* **Task statement**
Reproduce the records below, substituting "Display Settings" for "Panel Settings" and leaving everything else unchanged. Omit the pictures from the reproduced records.
###
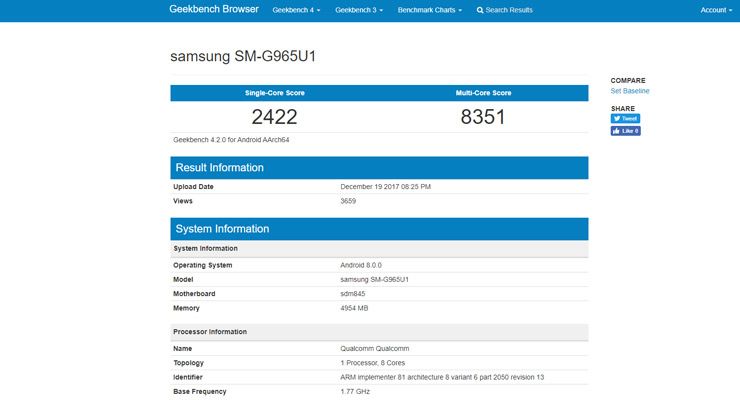Click the Multi-Core Score column header
Image resolution: width=740 pixels, height=400 pixels.
coord(484,93)
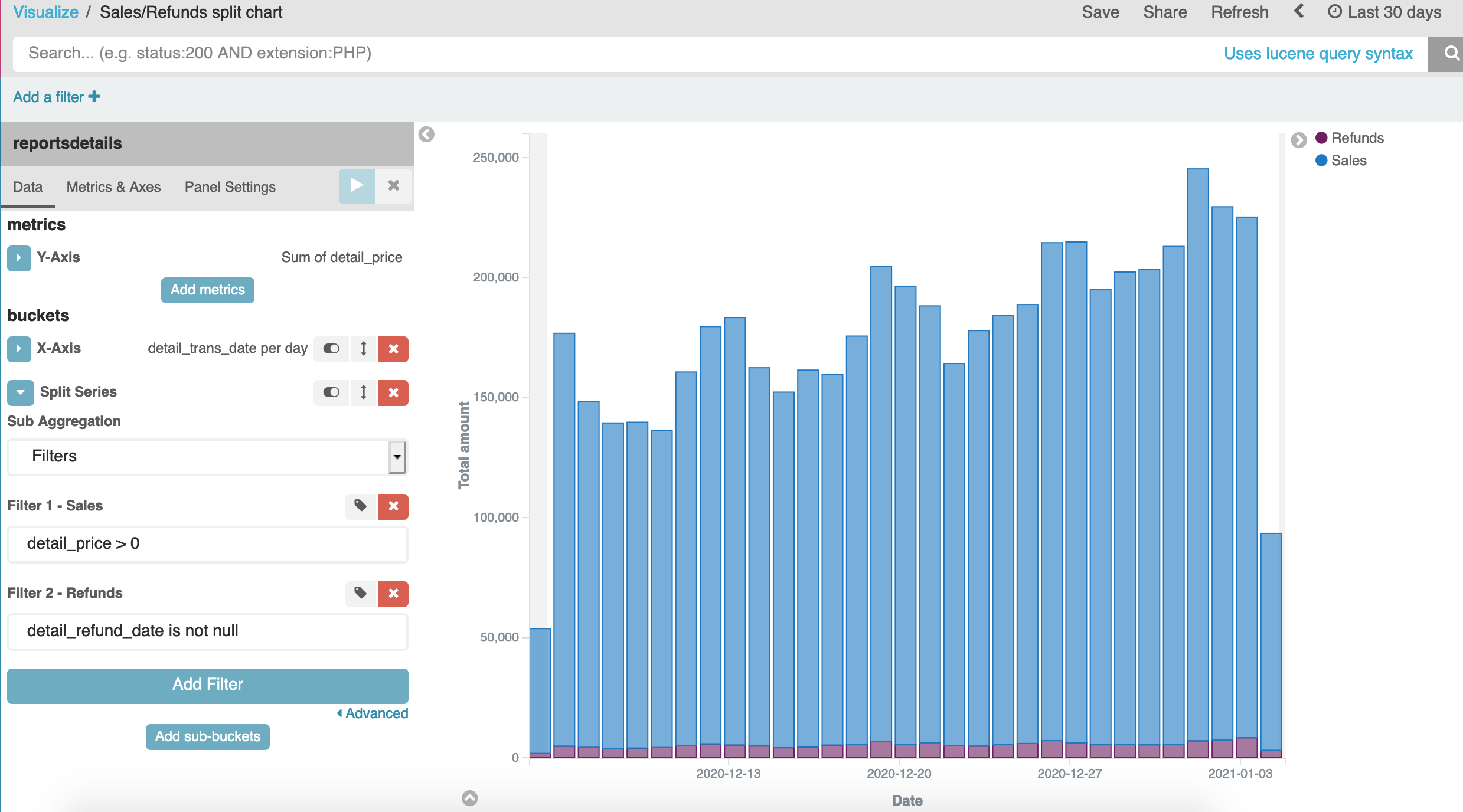Open the Panel Settings tab
This screenshot has height=812, width=1463.
pyautogui.click(x=230, y=187)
###
* **Solution for this task**
Click the Multi-Core Score column header
Image resolution: width=740 pixels, height=400 pixels.
coord(484,93)
Open the Display Settings tab
This screenshot has height=812, width=1463.
pyautogui.click(x=230, y=187)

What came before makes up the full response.